The specific cause and pathophysiology are unclear - it may be caused by an interaction between local factors (e.g., a reserve of available calcium in adjacent skeletal tissue or soft tissue edema, vascular stasis tissue hypoxia or mesenchymal cells with osteoblastic activity) and unknown systemic factors. The basic mechanism is the inappropriate differentiation of fibroblasts into bone-forming cells (osteoblasts). Early edema of connective tissue proceeds to tissue with foci of calcification and then to maturation of calcification and ossification.

Myositis Type

  • In the first, and by far most common type, nonhereditary myositis ossificans (commonly referred to simply as "myositis ossificans"), calcifications occur at the site of injured muscle, most commonly in the arms or in the quadriceps of the thighs.
  • The term myositis ossificans traumatica is sometimes used when the condition is due to trauma. It is passive stretching then active exercise, is responsible for bone formation.
  • The second condition, myositis ossificans progressiva (also referred to as fibrodysplasia ossificans progressiva) is an inherited affliction, autosomal dominant pattern, in which the ossification can occur without injury, and typically grows in a predictable pattern. IP joint of thumb, large toe and spine are liable to fuse. All joint motion is finally lost and patient dies of inter current infection. This condition is very rare.

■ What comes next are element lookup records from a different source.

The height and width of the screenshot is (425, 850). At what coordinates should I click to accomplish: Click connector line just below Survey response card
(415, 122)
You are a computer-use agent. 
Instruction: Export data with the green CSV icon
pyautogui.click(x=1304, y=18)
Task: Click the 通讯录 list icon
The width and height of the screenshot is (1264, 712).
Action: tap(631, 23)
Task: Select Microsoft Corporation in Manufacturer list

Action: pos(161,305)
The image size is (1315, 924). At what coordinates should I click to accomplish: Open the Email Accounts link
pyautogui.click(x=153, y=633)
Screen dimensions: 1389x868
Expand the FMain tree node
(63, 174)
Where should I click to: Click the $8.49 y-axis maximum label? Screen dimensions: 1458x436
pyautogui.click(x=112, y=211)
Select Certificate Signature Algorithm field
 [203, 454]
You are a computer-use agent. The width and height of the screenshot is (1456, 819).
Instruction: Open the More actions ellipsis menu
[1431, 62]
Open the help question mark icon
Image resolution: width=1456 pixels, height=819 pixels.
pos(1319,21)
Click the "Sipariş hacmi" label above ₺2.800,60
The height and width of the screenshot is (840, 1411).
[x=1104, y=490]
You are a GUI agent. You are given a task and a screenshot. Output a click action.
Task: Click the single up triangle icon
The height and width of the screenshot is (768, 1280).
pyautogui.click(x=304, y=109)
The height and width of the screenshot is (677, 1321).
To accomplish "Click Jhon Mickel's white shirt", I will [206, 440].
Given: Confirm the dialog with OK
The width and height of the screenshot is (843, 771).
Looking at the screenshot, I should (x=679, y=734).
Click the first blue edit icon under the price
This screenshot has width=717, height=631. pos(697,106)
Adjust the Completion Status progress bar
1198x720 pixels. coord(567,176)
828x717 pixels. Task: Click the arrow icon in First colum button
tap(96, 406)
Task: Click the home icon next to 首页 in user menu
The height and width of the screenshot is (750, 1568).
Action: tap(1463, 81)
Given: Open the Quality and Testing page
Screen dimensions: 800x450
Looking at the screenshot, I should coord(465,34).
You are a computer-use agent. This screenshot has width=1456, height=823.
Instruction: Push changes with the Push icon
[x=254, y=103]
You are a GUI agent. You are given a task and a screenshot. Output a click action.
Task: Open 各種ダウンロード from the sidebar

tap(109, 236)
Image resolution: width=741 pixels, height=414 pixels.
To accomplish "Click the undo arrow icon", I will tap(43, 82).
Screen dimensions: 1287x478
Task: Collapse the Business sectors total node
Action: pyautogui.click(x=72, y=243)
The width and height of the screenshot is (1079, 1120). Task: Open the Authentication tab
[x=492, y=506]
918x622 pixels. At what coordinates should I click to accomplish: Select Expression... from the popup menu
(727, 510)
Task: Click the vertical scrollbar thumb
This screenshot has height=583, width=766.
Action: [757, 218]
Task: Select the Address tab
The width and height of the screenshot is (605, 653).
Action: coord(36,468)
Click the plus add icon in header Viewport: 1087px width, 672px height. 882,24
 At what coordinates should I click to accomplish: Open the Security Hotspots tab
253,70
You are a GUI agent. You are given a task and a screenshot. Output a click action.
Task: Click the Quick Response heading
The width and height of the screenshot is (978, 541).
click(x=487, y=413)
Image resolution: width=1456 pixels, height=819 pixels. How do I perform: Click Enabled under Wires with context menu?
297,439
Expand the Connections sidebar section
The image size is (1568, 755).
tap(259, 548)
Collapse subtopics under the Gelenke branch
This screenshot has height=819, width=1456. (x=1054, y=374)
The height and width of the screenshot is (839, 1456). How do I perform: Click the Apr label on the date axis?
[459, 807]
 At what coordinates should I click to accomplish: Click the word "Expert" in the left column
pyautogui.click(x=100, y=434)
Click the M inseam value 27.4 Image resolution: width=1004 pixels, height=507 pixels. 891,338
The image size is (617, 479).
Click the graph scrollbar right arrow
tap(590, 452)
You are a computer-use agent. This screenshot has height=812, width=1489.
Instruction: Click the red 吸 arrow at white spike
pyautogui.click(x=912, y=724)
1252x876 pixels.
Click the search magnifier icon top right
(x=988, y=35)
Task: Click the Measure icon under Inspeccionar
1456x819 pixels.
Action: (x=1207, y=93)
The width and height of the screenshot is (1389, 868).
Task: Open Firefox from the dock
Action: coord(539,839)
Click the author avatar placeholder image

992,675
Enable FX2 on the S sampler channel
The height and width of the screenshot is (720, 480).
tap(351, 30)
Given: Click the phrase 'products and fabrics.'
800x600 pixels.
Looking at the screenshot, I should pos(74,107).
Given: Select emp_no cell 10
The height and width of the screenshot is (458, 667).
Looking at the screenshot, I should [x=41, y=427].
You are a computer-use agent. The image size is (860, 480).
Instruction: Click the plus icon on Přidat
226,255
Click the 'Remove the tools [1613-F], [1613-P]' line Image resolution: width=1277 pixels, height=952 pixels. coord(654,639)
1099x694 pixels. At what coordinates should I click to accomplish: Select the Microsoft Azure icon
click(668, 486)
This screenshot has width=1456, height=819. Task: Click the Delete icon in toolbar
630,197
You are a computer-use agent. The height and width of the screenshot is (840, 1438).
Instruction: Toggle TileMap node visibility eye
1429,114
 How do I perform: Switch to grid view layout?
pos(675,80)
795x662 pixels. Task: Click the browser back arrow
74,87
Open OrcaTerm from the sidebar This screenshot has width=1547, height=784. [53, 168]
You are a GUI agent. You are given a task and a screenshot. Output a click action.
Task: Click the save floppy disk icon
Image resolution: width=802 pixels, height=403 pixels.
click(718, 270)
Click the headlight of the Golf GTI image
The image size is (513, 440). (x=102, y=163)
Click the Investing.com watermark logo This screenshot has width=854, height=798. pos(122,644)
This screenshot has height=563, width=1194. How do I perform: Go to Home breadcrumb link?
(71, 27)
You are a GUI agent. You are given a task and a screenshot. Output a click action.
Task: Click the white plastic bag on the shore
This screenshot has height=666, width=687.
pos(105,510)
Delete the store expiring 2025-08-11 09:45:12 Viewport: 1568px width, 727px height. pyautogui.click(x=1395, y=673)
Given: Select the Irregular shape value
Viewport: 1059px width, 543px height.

Symptoms of Myositis include

  • Restricted range of movement
  • Pain in the muscle when you use it
  • A hard lump in the muscle
  • An X-ray can show bone growth


  • soft tissue ossification not attached to bone is common
  • x-rays show round mass w/ distinct peripheral margin of mature ossification & a radiolucent center of immature osteoid & primitive mesenchymal tissue
  • this peripheral maturation, reverse of that seen in a malignant tumor, is characteristic of myositis

CT Scan:
calcification of the heterotopic ossification proceeds from the outer margin and progresses centrally

Bone Scan:
active myositis appears as intense para-osseous accumulation of tracer activity in acutely damaged muscle on delayed images;

over time, the volume of heterotopic bone will diminish;

Treatment of myositis

Read more about Myositis on Wikipedia

  • Rest
  • Immobilization
  • Anti-inflammatory drugs
  • physiotherapy management
  • surgical debridement

Radiation therapy subsequent to the injury or as a preventive measure of recurrence may be applied but its usefulness is inconclusive.

Treatment is initially conservative, as some patients' calcifications will spontaneously be reabsorbed, and others will have minimal symptoms. In occasional cases, surgical debridement of the abnormal tissue is required, although success of such therapy is limited.

Physiotherapy management of myositis ossificans includes 

  • Rest
  • Immobilization
  • pulsed Ultra sound and phonophoresis
  • Maintain available range of motion but avoid stretching and massage, until maturation.
  • iontophoresis with 2 % acetic acid solution.
  • extra corporeal shock wave therapy

Surgical Management

Growth should not be removed in premature stage as it will likely reoccur. The ossification becomes exuberant, infiltrates beyond the original site, and compresses the soft tissues around beyond hope of repair. When after serial x-rays the mass is dense, well delineated, and at a stand still, it may be safely removed. It may be possible to prevent myositis by aspirating the original haematoma.